*** Begin section ***

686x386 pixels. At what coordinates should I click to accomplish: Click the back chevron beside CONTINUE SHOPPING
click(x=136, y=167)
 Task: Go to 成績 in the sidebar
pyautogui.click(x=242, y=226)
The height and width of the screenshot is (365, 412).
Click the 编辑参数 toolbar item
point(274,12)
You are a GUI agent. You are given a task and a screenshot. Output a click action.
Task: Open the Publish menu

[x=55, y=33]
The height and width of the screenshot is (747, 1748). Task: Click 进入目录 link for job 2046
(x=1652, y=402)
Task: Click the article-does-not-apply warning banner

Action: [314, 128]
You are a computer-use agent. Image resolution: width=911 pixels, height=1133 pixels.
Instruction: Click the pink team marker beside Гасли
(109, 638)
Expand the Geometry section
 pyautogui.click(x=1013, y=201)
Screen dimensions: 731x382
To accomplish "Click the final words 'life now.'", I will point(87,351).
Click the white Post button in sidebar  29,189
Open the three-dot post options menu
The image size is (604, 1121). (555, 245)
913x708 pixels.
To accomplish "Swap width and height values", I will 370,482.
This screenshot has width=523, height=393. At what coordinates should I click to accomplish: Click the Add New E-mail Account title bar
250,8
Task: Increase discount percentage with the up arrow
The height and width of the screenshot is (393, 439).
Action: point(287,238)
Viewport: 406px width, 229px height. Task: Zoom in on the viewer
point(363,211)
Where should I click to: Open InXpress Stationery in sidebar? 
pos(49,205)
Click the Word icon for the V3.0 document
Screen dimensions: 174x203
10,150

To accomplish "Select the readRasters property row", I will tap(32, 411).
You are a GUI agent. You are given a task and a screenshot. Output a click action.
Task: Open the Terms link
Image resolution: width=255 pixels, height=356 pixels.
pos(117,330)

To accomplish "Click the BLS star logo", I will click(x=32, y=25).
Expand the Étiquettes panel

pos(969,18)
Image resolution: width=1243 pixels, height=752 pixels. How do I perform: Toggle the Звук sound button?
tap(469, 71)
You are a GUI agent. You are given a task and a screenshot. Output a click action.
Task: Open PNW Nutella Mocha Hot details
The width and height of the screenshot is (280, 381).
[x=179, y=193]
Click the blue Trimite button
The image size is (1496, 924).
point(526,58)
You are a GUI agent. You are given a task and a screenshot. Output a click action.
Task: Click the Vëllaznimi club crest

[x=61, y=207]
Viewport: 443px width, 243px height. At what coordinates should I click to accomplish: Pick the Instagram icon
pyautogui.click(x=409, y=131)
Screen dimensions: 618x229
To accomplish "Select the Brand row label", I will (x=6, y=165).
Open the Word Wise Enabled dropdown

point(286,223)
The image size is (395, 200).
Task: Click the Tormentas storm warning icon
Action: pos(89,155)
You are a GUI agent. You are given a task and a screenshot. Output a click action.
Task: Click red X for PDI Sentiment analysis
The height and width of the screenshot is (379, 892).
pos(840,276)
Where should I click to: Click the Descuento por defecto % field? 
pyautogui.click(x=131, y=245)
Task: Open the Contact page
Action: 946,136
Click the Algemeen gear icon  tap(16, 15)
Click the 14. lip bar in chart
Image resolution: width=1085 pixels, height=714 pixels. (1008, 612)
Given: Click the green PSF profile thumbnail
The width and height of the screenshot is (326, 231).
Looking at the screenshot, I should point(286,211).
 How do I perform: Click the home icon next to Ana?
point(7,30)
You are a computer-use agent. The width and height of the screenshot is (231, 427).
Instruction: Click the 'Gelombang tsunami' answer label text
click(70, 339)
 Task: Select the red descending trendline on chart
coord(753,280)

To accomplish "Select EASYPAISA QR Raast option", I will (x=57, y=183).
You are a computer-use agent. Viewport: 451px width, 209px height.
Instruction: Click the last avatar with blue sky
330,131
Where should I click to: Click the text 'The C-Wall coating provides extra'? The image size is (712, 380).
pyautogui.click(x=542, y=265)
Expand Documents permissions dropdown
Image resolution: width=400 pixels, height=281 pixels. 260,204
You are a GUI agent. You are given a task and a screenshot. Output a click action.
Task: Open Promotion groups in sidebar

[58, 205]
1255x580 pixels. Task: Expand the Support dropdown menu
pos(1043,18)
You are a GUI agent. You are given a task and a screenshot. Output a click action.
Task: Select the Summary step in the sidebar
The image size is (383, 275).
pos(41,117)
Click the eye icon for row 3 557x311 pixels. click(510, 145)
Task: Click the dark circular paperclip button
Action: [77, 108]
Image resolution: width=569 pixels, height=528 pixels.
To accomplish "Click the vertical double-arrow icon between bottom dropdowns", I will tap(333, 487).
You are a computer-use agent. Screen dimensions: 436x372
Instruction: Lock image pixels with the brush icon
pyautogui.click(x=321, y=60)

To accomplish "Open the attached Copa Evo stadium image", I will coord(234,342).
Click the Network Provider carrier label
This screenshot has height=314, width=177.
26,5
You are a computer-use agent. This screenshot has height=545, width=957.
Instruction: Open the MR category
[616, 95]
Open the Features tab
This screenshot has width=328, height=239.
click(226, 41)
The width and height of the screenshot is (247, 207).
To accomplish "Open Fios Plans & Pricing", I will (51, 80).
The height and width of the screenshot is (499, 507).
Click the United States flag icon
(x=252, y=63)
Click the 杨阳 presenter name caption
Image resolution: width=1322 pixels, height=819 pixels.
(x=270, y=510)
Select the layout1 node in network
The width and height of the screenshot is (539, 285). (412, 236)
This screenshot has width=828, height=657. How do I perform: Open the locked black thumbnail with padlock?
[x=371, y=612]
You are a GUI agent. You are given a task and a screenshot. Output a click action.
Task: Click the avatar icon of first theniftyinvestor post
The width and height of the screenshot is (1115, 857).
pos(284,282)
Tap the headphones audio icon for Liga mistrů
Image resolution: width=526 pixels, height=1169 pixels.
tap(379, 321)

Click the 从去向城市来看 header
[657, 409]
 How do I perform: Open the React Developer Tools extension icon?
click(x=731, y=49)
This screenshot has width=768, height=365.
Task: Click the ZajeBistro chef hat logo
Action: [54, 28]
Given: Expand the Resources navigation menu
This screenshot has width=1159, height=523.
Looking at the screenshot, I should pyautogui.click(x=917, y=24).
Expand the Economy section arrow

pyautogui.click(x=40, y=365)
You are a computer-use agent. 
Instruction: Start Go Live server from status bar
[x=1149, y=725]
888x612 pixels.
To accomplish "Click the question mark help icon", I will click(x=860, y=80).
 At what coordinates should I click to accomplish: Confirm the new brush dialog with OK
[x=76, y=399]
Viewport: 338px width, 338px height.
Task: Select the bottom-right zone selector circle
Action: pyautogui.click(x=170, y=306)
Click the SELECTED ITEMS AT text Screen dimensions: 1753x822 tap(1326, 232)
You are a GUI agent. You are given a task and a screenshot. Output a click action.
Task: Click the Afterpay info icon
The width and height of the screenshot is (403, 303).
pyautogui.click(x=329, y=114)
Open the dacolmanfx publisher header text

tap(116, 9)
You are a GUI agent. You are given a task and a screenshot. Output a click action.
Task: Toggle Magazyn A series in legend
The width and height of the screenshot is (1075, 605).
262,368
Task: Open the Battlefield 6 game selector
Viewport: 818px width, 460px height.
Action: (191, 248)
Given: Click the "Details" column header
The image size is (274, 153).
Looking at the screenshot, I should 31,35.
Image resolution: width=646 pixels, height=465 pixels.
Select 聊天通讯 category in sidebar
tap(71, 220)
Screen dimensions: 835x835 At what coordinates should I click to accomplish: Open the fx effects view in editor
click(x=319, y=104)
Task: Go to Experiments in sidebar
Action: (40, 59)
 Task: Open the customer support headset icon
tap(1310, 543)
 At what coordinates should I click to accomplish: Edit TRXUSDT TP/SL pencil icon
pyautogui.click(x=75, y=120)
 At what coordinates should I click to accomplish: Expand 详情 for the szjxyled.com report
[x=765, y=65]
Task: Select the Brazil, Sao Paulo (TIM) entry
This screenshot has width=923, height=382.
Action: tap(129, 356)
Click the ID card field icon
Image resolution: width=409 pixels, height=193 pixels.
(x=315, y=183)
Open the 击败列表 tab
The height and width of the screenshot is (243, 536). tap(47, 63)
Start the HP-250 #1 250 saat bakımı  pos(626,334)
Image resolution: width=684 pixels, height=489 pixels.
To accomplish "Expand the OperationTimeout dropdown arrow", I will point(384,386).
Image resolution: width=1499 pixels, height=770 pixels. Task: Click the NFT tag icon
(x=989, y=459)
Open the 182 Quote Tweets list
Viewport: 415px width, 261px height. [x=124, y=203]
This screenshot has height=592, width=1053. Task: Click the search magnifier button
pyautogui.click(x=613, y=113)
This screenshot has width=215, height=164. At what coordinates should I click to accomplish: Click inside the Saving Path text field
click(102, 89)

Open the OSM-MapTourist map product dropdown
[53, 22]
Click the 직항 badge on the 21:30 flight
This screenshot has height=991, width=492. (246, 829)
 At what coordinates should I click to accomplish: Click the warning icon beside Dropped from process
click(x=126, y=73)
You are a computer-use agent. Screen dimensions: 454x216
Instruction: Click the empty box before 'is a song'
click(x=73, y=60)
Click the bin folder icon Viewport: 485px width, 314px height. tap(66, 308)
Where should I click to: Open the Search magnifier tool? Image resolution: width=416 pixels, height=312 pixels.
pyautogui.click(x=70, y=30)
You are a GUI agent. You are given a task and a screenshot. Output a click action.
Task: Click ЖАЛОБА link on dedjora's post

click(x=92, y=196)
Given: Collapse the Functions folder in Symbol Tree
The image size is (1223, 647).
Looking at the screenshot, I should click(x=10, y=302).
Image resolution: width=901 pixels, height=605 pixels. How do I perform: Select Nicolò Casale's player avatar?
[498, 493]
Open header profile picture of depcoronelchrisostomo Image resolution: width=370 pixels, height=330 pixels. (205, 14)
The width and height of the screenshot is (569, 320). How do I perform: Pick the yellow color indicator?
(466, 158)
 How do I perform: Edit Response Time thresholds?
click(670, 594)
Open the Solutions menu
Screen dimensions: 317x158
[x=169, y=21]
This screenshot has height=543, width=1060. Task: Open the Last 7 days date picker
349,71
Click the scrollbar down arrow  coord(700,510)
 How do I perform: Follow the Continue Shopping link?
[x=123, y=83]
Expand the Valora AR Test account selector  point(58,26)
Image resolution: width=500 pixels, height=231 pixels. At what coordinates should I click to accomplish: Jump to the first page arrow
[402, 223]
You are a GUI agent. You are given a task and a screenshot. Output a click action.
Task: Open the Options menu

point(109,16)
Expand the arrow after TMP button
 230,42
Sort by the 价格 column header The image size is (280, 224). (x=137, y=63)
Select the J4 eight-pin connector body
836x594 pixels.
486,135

*** End section ***

:: How to complete this task ::
Exactly and in full, write out the lines from the one containing "Where should I click to: Open the" through the end of the listing.

:: Response to the exercise ::
Where should I click to: Open the Search magnifier tool? Image resolution: width=416 pixels, height=312 pixels.
pyautogui.click(x=70, y=30)
You are a GUI agent. You are given a task and a screenshot. Output a click action.
Task: Click ЖАЛОБА link on dedjora's post

click(x=92, y=196)
Given: Collapse the Functions folder in Symbol Tree
The image size is (1223, 647).
Looking at the screenshot, I should click(x=10, y=302).
Image resolution: width=901 pixels, height=605 pixels. How do I perform: Select Nicolò Casale's player avatar?
[498, 493]
Open header profile picture of depcoronelchrisostomo Image resolution: width=370 pixels, height=330 pixels. (205, 14)
The width and height of the screenshot is (569, 320). How do I perform: Pick the yellow color indicator?
(466, 158)
 How do I perform: Edit Response Time thresholds?
click(670, 594)
Open the Solutions menu
Screen dimensions: 317x158
[x=169, y=21]
This screenshot has height=543, width=1060. Task: Open the Last 7 days date picker
349,71
Click the scrollbar down arrow  coord(700,510)
 How do I perform: Follow the Continue Shopping link?
[x=123, y=83]
Expand the Valora AR Test account selector  point(58,26)
Image resolution: width=500 pixels, height=231 pixels. At what coordinates should I click to accomplish: Jump to the first page arrow
[402, 223]
You are a GUI agent. You are given a task and a screenshot. Output a click action.
Task: Open the Options menu

point(109,16)
Expand the arrow after TMP button
 230,42
Sort by the 价格 column header The image size is (280, 224). (x=137, y=63)
Select the J4 eight-pin connector body
836x594 pixels.
486,135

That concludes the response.